Just want to clarify some points that have been brought up so far:
There is the declaration of the language-specific dependencies. This seems to be well handled by the ruleset providing an extension tag to load the file.
Keep in mind that some languages lack a well-established format for dependency specifications. While Go, Python and Node have this, Java doesn't. Of course such a format could be invented, but that leads to the question "Why not just Starlark"?
Allow extensions to return a provider with the repositories that they provide.
This exists in the form of module_ctx.extension_metadata
, but it only provides a warning with fixup commands, it can't straight up replace a use_repo
call unless we accept the cost of eagerly evaluating this extension for every build. When the lock file support matures, that may even be an option.
Update use_repos to accept a file that lists the repos (e.g. use_repo(go_deps, from_file = "go_repos.json")). A benefit to this approach is that the ruleset maintainers can provide tooling to generate the file for the client.
At least for the root module this could work, but I wonder whether this is really better than load
. Starlark supports comments and trailing commans while being slightly less verbose than JSON. Rulesets could still generate the Starlark file, although I think module_ctx.extension_metadata
is the way to do this. We could (and e.g. @tyler-french has already asked about this) consider having it output a file in addition to printing fixup commands to the console.
import_module_bazel
(or any other.bazelrc
style import mechanism)
This suffers from the issues explained in https://github.com/bazelbuild/bazel/issues/14632#issuecomment-1230186595. A huge problem with WORKSPACE was its iterative nature, where any transitively called macro could have the side effect of registering a dependency. With Bzlmod, this would result in a hard error instead of a silent change of the dependency graph, which is better, but would still not result in strict decoupling.
If we restrict load
in a way similar to https://github.com/bazelbuild/bazel/issues/17880#issuecomment-1574144457, we can ensure that statements with side effects can only be executed at the top level, that is, right in the MODULE.bazel
file. Essentially, the loaded files will only provide data, not code.
unrolling
load
Since MODULE.bazel doesn't rely on the "export hack" where the name of a variable is attached to the object it references, this may actually be feasible with a lot of name mangling. It would probably best live in buildozer. @vladmos Has the idea of inlining loads already been brought up at some point? Do you think that this would be feasible to implement for .bzl
dialects that do not rely on the export hack?

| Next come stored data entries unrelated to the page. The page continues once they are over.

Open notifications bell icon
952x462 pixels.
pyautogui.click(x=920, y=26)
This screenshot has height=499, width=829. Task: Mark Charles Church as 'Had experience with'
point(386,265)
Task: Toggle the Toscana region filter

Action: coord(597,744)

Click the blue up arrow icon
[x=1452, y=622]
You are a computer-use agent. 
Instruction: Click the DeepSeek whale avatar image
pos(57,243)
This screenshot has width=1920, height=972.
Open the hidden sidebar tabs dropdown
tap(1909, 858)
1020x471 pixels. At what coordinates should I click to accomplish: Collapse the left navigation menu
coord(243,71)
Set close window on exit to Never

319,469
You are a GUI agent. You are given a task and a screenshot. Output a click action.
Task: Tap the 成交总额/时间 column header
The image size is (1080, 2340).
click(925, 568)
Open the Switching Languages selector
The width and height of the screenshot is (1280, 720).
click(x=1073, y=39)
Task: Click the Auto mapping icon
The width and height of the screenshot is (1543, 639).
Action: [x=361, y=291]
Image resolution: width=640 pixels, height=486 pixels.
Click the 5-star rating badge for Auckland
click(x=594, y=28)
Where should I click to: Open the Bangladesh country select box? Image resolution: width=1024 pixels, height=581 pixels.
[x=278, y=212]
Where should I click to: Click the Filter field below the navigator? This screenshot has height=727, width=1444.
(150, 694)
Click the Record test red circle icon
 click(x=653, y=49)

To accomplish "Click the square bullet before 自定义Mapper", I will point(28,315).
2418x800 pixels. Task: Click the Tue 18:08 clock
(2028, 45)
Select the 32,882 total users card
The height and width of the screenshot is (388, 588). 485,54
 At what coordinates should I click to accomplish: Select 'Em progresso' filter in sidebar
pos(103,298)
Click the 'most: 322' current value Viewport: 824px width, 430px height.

custom registries per language
@sluongng How do you imagine the code you posted above to work with strict deps?
bazel_dep(name = "internal_go", version = "1.0")
go_mod = use_extension("@internal_go//:extensions.bzl", "go_mod")
go_mod.install()
internal_go
would presumably use go_deps
under the hood to declare the actual Go dependencies, but that would still require the root module to use_repo
them. Since module extensions can't provide tags to other module extensions, I don't see what the go_mod
extension would do in this example.
A custom registry is a great way to reduce the amount of *_override
s in the MODULE.bazel
file, but I am not sure it can provide the same benefit for extension-managed non-Bazel-aware dependencies.
How do you imagine the code you posted above to work with strict deps?
internal_go would presumably use go_deps under the hood to declare the actual Go dependencies, but that would still require the root module to use_repo them. Since module extensions can't provide tags to other modules, I don't see what the go_mod extension would do in this example.
I think I misunderstood that extensions could call use_repo
, hence my suggestion above.
I will have to think about this a bit more. But if use_repo
is the only blocker, then perhaps we should just solve it there. For example, allowing something like use_repo(go_mod, use_all = True)
to load all declarations in mctx.extension_metadata
eagerly with use_all = False
by default to load things lazily instead. It's applicable, especially for custom local modules where you already have fine-grain control of what's going to be included within the module's extension logic.
Ideally, I think we should leverage a custom local registry as the go-to setup, which would enable large monorepo(es) to have a sane third-party dependencies management system. We simply should not invent a second "load" system so that half of the third-party deps config is managed in an internal registry (local or remote) and half is managed in a bazel/build_rules/override
dir somewhere in a monorepo. It's not ergonomic and unfriendly to newer users. So I would favor approaches that would add more features/functionalities to the existing registry setup over repeating the load
approach of WORKSPACE.
For example, allowing something like use_repo(go_mod, use_all = True) to load all declarations in mctx.extension_metadata eagerly with use_all = False by default to load things lazily instead.
This could work (except not with that syntax since use_repo
already accepts arbitrary keyword arguments). Its performance impact could be softened by Bzlmod lock files.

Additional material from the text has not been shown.